The AI overview was spot on, advising caregivers to treat a fever “if it’s making them uncomfortable or preventing them from drinking fluids.” It also advised that treatment might not be needed for toddlers and children who are eating, drinking, playing, and sleeping normally. Sometimes I see children who are running fevers, but zooming around the exam room eating Cheerios and drinking apple juice, so this kind of information might have saved parents a $50 or $100 co-pay as well as prevented a couple hundred dollars in overall costs to the healthcare ecosystem. The overview was followed by links to content from UC Davis Health, Stanford Medicine, and Cleveland Clinic, so I felt good about the overall results of the search.
From there, I asked Google for symptoms of abdominal aortic aneurysms, and received an AI Overview. The second item on the list of symptoms, a pulsing sensation in the abdomen, can also be completely normal.
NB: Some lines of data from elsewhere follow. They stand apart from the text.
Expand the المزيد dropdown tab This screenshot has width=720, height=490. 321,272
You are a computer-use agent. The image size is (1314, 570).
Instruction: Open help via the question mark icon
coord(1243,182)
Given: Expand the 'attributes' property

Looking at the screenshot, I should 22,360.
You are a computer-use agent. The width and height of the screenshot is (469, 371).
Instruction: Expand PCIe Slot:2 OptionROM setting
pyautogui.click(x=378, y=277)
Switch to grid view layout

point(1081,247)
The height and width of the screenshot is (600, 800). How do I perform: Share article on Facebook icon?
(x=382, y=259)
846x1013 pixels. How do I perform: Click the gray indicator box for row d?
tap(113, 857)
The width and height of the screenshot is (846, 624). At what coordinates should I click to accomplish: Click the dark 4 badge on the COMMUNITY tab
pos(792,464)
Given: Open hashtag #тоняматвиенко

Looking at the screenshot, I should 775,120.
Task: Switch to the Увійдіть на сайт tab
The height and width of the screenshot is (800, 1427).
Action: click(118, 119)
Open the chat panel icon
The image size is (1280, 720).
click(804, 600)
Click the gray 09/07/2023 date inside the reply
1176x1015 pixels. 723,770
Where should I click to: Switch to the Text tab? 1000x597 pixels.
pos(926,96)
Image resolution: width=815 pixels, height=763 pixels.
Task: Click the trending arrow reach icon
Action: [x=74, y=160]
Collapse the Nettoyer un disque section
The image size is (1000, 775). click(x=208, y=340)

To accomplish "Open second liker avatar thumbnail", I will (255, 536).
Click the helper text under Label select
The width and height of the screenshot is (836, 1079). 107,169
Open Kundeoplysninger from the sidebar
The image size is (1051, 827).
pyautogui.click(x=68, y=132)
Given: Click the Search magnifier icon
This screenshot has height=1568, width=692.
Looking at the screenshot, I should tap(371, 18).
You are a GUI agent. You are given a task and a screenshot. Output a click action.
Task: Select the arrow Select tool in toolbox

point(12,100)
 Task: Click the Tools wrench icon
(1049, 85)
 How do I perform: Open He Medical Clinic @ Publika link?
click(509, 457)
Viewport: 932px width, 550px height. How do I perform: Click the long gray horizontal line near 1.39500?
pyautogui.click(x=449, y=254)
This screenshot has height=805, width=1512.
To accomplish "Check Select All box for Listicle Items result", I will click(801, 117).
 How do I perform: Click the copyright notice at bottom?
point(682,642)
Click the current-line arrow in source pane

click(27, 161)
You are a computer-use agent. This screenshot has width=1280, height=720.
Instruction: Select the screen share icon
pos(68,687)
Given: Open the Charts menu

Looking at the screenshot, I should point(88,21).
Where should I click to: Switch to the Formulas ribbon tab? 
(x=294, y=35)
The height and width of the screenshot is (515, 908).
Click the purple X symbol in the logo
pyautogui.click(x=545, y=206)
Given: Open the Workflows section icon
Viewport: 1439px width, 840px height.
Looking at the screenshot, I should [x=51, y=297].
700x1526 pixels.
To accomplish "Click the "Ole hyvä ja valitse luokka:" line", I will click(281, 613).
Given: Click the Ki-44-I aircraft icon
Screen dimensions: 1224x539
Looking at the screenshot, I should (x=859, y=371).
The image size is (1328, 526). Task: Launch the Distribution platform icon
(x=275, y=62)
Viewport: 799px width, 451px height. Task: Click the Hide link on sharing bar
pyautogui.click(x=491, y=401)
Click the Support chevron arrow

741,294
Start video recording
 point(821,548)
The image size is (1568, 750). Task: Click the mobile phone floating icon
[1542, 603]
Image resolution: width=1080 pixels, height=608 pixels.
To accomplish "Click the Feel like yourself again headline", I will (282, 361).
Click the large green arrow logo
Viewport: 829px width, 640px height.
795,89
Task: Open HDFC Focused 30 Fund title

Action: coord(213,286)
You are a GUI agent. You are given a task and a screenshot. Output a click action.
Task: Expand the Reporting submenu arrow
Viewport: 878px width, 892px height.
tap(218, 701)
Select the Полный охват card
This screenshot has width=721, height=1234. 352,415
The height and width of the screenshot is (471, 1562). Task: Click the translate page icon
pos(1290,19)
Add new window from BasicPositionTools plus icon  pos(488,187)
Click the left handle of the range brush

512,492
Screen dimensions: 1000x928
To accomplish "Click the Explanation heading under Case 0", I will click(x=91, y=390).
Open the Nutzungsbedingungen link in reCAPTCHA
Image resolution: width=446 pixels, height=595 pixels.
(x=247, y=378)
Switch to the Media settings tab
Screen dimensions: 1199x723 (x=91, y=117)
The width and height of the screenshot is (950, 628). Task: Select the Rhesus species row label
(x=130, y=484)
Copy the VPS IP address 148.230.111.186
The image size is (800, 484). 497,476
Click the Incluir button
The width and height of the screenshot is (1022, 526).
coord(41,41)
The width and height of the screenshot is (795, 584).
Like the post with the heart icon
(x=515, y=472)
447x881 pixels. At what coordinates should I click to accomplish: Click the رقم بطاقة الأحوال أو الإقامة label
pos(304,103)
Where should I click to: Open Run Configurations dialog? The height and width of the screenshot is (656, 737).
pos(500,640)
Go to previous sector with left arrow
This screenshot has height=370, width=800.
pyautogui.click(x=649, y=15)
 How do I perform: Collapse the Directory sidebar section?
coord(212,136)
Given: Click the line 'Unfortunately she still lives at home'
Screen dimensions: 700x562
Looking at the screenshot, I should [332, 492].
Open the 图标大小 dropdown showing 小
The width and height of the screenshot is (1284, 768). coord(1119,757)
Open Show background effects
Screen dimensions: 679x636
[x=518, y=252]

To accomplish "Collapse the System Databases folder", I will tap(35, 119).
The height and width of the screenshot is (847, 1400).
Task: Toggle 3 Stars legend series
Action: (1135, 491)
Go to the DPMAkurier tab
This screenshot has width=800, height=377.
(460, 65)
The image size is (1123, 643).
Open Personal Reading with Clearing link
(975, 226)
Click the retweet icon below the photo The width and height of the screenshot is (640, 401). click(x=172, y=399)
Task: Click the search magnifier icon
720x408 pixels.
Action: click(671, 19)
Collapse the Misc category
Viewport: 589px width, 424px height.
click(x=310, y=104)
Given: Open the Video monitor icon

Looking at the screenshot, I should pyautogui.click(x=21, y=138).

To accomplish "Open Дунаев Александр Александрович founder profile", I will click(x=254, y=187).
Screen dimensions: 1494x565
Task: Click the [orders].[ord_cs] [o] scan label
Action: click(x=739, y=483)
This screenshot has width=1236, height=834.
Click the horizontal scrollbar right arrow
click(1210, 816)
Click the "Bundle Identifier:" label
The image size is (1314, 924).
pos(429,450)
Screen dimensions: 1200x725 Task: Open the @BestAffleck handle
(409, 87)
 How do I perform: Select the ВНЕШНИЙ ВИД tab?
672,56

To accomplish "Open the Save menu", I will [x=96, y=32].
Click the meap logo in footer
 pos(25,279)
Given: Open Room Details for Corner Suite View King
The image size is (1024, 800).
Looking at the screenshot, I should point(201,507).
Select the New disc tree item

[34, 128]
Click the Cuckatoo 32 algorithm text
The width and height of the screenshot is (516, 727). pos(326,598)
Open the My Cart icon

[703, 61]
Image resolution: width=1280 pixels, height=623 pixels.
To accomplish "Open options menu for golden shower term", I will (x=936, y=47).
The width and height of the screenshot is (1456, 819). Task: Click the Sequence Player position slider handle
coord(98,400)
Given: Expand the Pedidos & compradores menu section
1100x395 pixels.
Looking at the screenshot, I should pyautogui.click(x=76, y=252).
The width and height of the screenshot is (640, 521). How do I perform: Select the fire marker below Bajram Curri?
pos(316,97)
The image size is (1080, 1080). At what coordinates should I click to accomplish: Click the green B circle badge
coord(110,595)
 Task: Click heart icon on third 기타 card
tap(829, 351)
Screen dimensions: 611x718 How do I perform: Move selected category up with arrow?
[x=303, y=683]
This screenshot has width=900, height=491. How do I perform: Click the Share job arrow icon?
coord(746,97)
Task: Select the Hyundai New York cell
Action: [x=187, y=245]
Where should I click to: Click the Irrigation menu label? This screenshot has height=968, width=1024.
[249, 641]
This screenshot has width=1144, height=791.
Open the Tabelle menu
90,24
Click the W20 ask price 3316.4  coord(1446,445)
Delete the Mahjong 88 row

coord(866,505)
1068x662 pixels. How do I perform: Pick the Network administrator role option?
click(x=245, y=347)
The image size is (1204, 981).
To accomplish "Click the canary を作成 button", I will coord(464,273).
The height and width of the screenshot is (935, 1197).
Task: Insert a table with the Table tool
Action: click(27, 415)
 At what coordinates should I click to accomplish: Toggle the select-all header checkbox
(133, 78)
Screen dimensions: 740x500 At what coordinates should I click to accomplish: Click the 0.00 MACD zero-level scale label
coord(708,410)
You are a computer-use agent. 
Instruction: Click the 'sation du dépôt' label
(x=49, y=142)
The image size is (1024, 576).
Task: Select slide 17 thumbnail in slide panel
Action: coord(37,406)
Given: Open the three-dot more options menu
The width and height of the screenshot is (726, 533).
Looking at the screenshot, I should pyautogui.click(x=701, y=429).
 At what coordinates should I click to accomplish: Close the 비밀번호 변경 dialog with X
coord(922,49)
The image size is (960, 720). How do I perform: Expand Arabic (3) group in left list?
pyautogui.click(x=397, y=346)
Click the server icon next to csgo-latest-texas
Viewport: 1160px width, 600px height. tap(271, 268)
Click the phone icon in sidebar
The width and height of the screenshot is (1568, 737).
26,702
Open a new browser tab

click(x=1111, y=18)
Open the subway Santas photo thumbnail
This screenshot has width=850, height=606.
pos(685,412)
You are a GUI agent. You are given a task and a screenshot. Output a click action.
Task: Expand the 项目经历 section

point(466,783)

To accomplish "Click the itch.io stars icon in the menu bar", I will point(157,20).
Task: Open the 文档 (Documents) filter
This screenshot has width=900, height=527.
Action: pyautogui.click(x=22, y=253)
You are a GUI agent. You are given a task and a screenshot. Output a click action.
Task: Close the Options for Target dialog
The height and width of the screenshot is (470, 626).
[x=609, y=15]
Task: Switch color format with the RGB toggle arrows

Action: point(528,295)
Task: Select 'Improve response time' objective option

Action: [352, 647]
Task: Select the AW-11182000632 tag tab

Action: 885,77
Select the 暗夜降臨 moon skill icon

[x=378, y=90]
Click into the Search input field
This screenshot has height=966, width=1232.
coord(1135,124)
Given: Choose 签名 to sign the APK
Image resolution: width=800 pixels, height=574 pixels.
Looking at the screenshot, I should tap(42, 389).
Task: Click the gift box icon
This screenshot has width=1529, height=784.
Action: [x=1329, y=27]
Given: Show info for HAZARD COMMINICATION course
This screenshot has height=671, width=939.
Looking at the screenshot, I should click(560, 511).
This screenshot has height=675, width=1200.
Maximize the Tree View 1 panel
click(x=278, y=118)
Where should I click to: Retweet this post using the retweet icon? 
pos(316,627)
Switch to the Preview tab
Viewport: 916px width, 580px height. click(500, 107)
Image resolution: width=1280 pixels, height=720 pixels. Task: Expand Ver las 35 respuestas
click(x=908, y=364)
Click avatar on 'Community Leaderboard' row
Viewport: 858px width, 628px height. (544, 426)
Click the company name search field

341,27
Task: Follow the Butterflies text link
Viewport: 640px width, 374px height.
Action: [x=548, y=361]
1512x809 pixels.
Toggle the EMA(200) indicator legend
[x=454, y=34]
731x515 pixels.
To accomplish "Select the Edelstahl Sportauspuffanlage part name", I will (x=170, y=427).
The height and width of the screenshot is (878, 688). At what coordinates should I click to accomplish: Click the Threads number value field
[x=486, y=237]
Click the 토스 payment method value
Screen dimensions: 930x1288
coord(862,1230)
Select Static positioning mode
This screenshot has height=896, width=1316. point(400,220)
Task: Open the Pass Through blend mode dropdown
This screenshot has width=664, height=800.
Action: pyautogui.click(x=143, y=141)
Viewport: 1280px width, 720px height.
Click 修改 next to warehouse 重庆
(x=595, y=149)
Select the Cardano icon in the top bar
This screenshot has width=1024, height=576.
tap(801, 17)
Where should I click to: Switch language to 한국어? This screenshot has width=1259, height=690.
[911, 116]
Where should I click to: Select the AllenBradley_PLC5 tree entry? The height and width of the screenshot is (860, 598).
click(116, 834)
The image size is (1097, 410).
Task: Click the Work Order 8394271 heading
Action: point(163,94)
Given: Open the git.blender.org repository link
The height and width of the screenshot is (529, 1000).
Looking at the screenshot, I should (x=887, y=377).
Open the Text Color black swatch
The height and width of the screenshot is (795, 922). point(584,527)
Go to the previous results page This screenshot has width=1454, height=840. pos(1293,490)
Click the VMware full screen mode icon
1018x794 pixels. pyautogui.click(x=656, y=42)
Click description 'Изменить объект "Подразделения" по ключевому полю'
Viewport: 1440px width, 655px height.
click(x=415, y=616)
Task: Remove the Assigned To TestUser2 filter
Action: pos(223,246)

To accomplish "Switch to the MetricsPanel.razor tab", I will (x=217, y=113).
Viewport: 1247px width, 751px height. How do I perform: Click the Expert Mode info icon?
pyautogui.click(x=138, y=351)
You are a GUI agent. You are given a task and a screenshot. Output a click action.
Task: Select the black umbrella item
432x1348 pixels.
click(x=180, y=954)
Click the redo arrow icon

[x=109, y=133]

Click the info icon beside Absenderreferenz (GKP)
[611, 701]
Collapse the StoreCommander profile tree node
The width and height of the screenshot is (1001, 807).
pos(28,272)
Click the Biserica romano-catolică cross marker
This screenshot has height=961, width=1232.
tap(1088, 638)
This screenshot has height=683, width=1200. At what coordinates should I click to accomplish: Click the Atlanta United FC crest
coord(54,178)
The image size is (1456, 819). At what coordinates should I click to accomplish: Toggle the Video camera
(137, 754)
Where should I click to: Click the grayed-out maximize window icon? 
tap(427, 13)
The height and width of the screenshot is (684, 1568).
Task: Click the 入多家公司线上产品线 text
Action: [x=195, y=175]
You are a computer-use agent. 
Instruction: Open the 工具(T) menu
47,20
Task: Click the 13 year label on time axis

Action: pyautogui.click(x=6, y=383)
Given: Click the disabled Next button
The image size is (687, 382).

The overview then recommended that anyone with the symptoms listed “should see your doctor as soon as possible.” In reality, if someone is having symptoms from this condition, they need to be in the nearest emergency department because it can be a life-threatening emergency requiring immediate medical management and the potential for emergency surgery. I’d give that particular response a D-minus if not an F since the potential for catastrophic consequences is high.
I asked the question again in a different way: “Do I have an aortic aneurysm?” and was told that “many people with aortic aneurysms don’t have symptoms until the aneurysm ruptures” and had to scroll off the screen to see any kind of recommendations for evaluation or care, so on the overall topic of aneurysms I would give Google an F.
In summary, I thought the technology did decently well for basic questions that I deal with every day, although it bobbled a little on the aneurysm question. Given the lack of basic health education in many communities, including how to treat minor illnesses and injuries, Google’s AI Overviews might be a nice step towards improved health literacy. It certainly makes the “finding” health information component easier, especially for patients and caregivers who might not know how to access the website of a local health system or other respected health information organization. It also did pretty well on the board certification questions, although some of them were more specific and therefore didn’t generate an AI overview. I’ll give the tool a solid B-plus as today’s grade but will keep an eye on it to see how it does in the future.
Happy Birthday, HIStalk! Congratulations on officially being old enough to buy a round of drinks. As is fitting for a publication created by anonymous people across the country, I celebrated with pastry for one. Healthcare IT has evolved in ways that I never dreamed it would, and I’m happy to have been along for the ride with HIStalk.